Tonight's "Office Hours with the Publican" will be the final installment for the spring term. I'll pick it up after summer break, perhaps early September. I appreciate the participation, and it has been quite enjoyable to assemble a group of "regulars" from week to week.

On the agenda for this evening is a quick overview of Abbey and Trappist ales from (and perhap inspired by) Belgium. Recall that certified Trappists must adhere to a three step program: Brewed in the monastery (although fermentation can occur elsewhere); monks actively involved at some stage of the process; and a percentage of the proceeds going toward charity.

Abbey ales rather generically describe all those styles similar to Trappist, but not officially certified. There may be a real abbey licensing its name to a brewer, or a contract brewer making beer for a real abbey, or a brewer in Guam making ale to style definition, or the ruins of an abbey down the road somewhere. Some are as good (sometimes even better) than registered Trappists. Others, not.

Price is the same: $5, and the tasting starts at 6:30 p.m., perhaps in Prost this week, or if not, just outside.

Tuesday, November 25, 2008

A bit about Trappist ale before tonight's Chimay 25th anniversary party.

As a prelude to tonight’s observance of the 25th anniversary of Chimay Trappist ales being imported to the United States (at the Public House, 6:00 p.m. to 8:00 p.m.), here’s an important consideration.

Abbey ales are one thing, and Trappist ales something else. This isn’t to say that all Trappist ales are superior to similar Abbey styles. The overlap is considerable, and the only way to be able to chart the similarities and differences is to drink as many different varieties of both as possible.

That’s why it’s fun being a professional.

“Trappist” does not denote precise characteristics. Some are dark, some pale. A few are hoppy, and others sweet. "Trappist" is an accredited appellation of origin, nothing more, nothing less. The rest is up to the individual monastery brewing team, and results vary.

For certification as a Trappist brewery, the brewing operation must be located on the grounds of the monastery; monks must retain overall control of the brewing operation (secular brewers are permitted); and a portion of the profits accrued from the brewing must go to charitable purposes.

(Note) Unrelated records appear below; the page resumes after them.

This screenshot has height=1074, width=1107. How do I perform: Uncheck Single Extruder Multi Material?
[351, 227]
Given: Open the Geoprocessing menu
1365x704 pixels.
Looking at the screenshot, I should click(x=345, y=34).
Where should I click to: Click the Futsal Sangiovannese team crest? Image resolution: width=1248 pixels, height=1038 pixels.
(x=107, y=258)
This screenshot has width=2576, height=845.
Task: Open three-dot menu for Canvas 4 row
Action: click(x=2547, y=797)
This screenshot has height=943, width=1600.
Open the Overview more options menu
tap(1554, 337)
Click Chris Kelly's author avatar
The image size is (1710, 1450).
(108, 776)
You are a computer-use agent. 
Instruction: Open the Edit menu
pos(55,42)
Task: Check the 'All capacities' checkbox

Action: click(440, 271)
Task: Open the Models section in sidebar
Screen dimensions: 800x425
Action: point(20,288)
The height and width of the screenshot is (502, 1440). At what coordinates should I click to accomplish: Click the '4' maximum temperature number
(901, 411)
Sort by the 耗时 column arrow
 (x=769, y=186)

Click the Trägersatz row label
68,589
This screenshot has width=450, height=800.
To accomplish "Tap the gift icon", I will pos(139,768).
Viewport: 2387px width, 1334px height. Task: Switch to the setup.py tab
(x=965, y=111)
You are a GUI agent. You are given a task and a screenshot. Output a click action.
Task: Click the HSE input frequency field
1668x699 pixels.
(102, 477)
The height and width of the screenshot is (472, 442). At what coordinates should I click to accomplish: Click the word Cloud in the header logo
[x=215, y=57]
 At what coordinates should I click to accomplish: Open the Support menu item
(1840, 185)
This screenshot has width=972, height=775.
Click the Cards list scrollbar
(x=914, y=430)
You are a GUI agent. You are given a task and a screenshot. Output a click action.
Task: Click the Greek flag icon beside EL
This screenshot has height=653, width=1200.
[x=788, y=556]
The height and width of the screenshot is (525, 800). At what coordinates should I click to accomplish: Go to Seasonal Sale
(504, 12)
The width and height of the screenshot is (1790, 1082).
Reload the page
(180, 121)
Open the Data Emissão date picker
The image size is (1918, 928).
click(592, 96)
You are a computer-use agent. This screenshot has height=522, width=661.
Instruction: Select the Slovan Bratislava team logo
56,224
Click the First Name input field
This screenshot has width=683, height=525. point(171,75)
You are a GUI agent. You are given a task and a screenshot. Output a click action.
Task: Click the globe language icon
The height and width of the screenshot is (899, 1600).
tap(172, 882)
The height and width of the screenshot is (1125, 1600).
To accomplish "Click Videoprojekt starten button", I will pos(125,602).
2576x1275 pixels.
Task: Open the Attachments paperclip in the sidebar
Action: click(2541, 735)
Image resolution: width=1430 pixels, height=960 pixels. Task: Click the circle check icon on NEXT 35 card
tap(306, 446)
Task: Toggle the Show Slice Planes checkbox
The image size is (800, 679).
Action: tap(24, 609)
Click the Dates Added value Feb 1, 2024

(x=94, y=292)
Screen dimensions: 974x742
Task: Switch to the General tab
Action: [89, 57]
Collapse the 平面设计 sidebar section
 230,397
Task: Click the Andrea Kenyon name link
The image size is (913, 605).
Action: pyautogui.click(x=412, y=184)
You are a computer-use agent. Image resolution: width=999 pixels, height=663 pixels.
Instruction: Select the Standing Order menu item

The six Belgian Trappist breweries that wear the badge of officialdom are Chimay, Orval, Rochefort, Westmalle, Westvleteren, and Achel. Koningshoeven, located in the Netherlands, is the seventh, and the only one I haven’t visited.

Interestingly, Wikipedia notes that there is an eighth member of the International Trappist Association (founded 1997): Mariawald, in Germany, which to my knowledge is not a beer producer. Since the Trappist appellation extends to all products emanating from member monasteries, perhaps Mariawald does cheese or wine.

At the tasting in Prost tonight, we have one case each of 11.2 oz Chimay Red, White and Blue. Tisha Dean from World Class Beverages will be pouring wee samples, and if you elect to buy a bottle, you may keep the special 25th anniversary glass (roughly 50 glasses on hand). Tisha is bringing cheese and chocolates, too.

No discounts for dressing like a monk.